La fiamma olimpica attraversa infatti il tempo e le generazioni. Il 22 gennaio, a vent’anni dall’emozione vissuta dal fratello Lucio durante le Olimpiadi Invernali di Torino 2006, è Maria Cristina Birri, residente a Mestre, a portare la fiamma nella sua città nell’ambito della staffetta delle Olimpiadi Invernali Milano-Cortina 2026.

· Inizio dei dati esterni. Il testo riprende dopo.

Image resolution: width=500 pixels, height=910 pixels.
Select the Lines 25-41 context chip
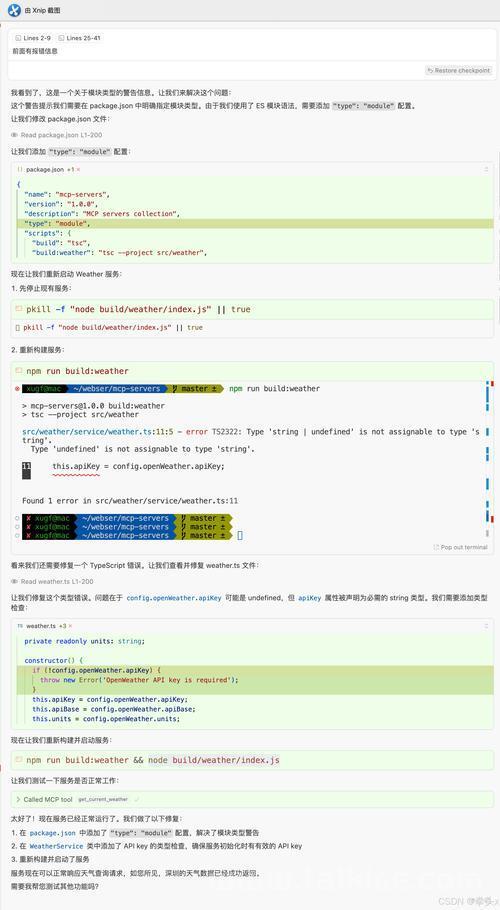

Mamma e viaggiatrice, Brand Ambassador presso l’Aeroporto di Venezia e responsabile di progetti per il potenziamento dell’inglese nelle scuole dell’infanzia e primarie, Maria Cristina Birri è stata selezionata come tedofora, entrando a far parte di uno dei momenti più simbolici dei Giochi Olimpici, capace di unire persone e territori nel segno dei valori di pace, rispetto e condivisione. Un simbolo che rappresenta per lei una luce che brilla, espressione di resilienza, forza e speranza. «Essere stata scelta come tedofora è un grande onore e una grande emozione», dichiara. «Portare la fiamma olimpica significa farsi portavoce dei valori di rispetto, amicizia e inclusione. Un riconoscimento che custodirò con orgoglio». Un evento quindi dal forte valore simbolico: la fiamma olimpica torna nella stessa famiglia a distanza di vent’anni, unendo passato e futuro in un gesto che celebra lo sport, la resilienza e il profondo legame con il territorio.